I worked for Rub-A-dub Records in Scotland, helping distribute 12" vinyl records across the country. I used to fill crates with all the hottest import records including Detroit techno, Chicago house, Belgian, Dutch and German techno from labels such as Djaxx, Transmat, R&S and load up the car and drive up to the North of Scotland. In those days we sold mostly 12” vinyl and techno was very big in scotland so it was a good business. Of course, all the money I made was spent all on vinyl, so the job really just subsidised my deejaying career. It was a great time for the electronic music scene and I was dejaying at parties in Aviemore, Glasgow, Inverness, Kyle, Skye. However the best parties were on the banks of Loch Lomond with Spiral Tribe and also with Dave Beer from back to basics.
How long have you been in your current role?
Our first BMC was in 2014 – however we had been working on it since 2012. I am managing director of the business, which is also a labour love for me as an electronic music business aficianado. The whole idea behind BMC was to create an electronic music conference for the UK, which can build towards an exciting event the size of IMS, ADE, WMC and Sonar. The UK has been a huge influence on dance music, however the industry was never able to find the right location for a British version of those DJ-based events. Although successful music conference events had taken place in London such as City Showcase, we felt the Dome was the best place for an electronic music summit because it’s close to all the venues and Brighton is a beautiful city by the sea. It has an esteemed electronic music heritage with Fatboy Slim, Carl Cox, Freestylers, Friction, Steve Mac and many more and the fact that it’s stone’s throw from London has made it rock.

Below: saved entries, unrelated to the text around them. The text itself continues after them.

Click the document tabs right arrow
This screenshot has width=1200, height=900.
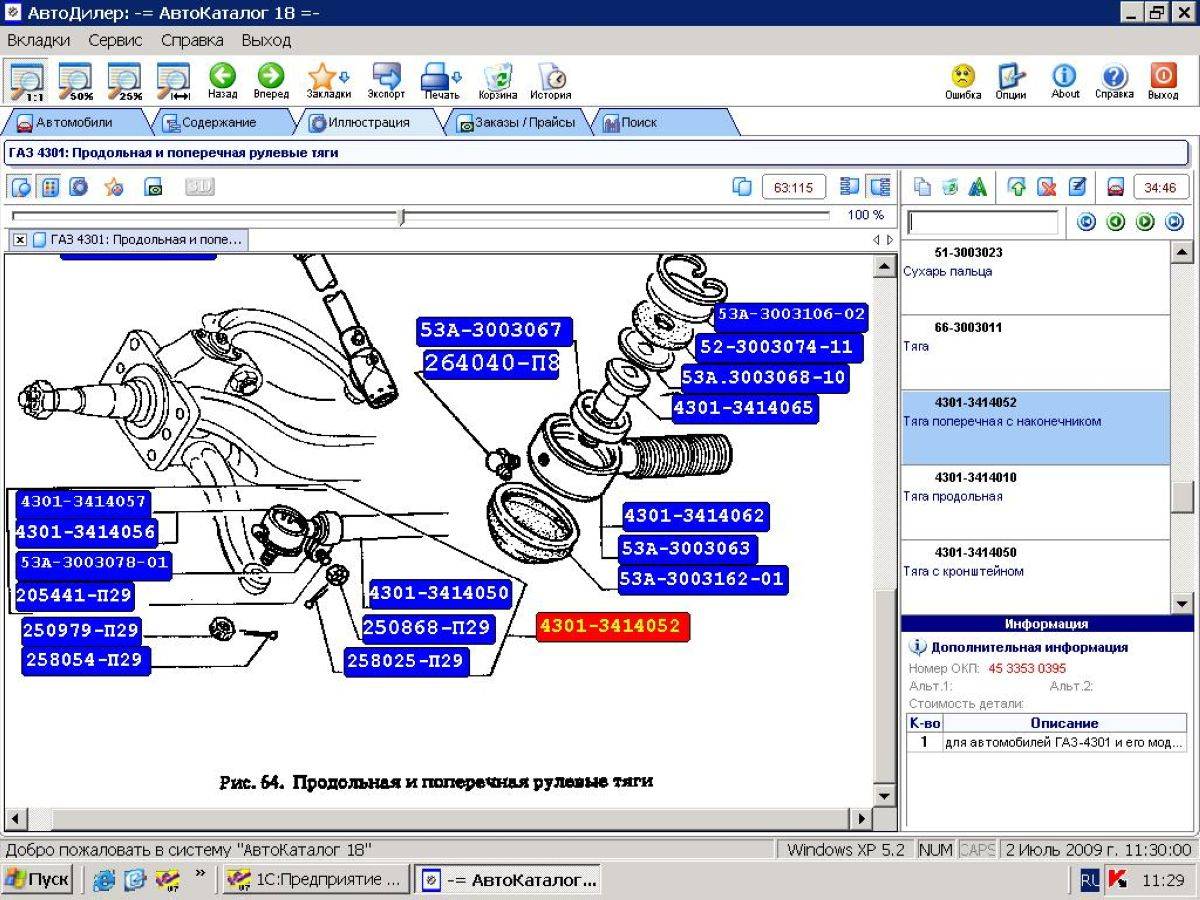[x=889, y=240]
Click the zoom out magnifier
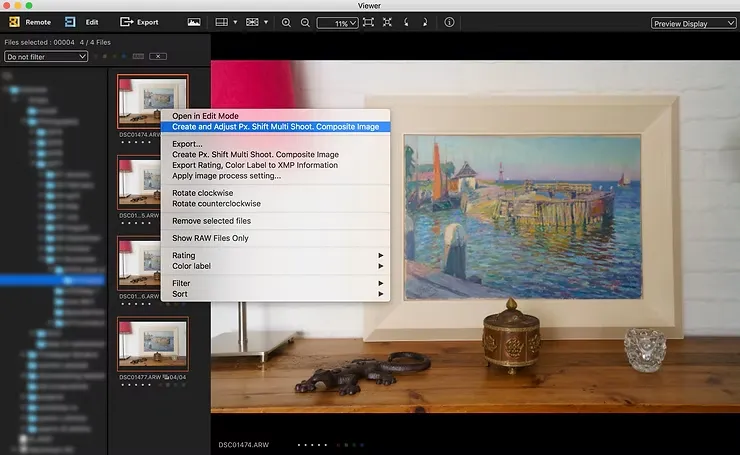740x455 pixels. [x=304, y=22]
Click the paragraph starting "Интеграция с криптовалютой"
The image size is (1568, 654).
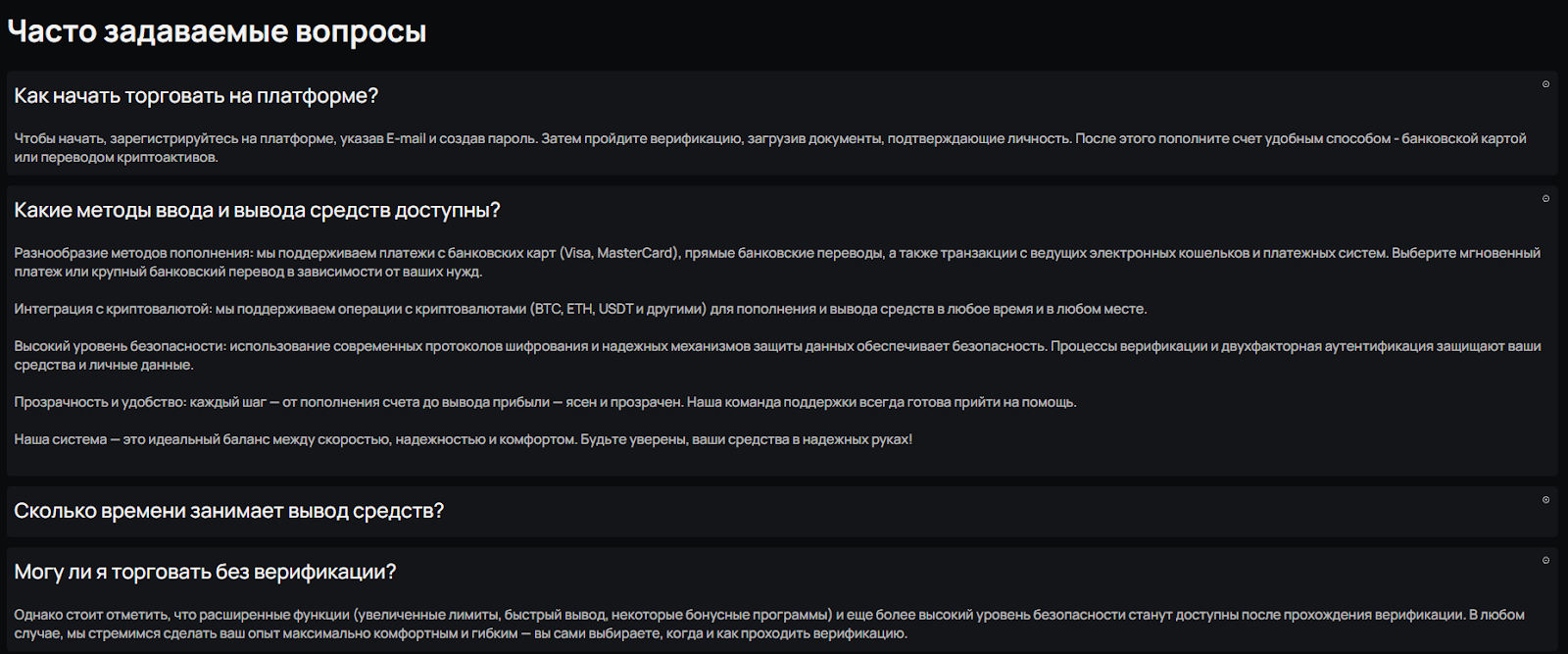pos(580,309)
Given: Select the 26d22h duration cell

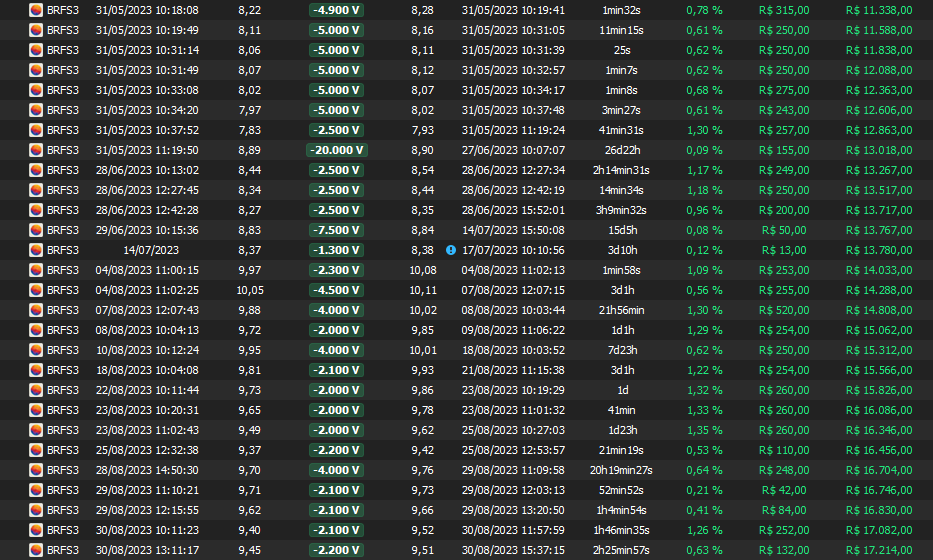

What is your favourite thing about working in the music industry?
To be honest it’s the only thing I know about. I’ve been in the industry since I was 16 and am now 45! Apart making friends for life who share the same sentiments and interest in electronic music, the best thing about working at BMC is being able to push the music and the industry forward by showcasing and support new technology, encouraging innovation around new ways to market, new sounds, new styles, and new solutions to the age old dilemma of people being able to support themselves through working in the music business. The conference is a great way for people to keep abreast of the advancements in tech, legal, marketing and promotion. One such development involves Jude Thompson, who’s working with BMC to launch the Women In Dance Music (WDM) Collective. The WDM Collective has been created to amplify the visibility of all women working with the electronic dance industry from engineers to artists and will be holding a meet and great at the Peliroco Hotel, open to everyone.
What is the one thing you would like to change about the business?
Honestly, an increase in investment and sponsorship across the whole industry by the industry or government would make a real difference to grass roots development. It would make the industry feel more respectable and inclusive. One of the issues the dance music industry always faces is the perception that it’s a DIY version of the mainstream music business. The truth is, It’s a proper fulfilling and lucrative industry to work in, when you have good talent and great skills. Our forte is in pushing forward the business side of electronic music, while letting the public se the inner workings of the creative magic.
What has been the highlight of your career so far?
Brighton Music Conference has been the most rewarding project so far. Although, we make an incredible effort to create an essential agenda including network events for visiting industry professionals and highly informative presentations to our Academy members, the highlight has been turning BMC into the UK’s biggest and most important electronic music conference and now probably the foremost music conference in the UK.
What's the best gig you've been to?
The best ever event was Detroit techno collective Underground Resistance playing Club 69, Rub-A-Dub’s old club in Paisley, 25 year ago. Funnily enough I went back last year for Rub-A-Dub’s 25th birthday at a club in Glasgow, where Underground Resistance made an appearance. Afterwards I was invited to an after party in a derelict warehouse on a disused industrial estate where there was a Funktion One sound system set and UR played all night for 1,000 people, before I caught a flight back to Gatwick.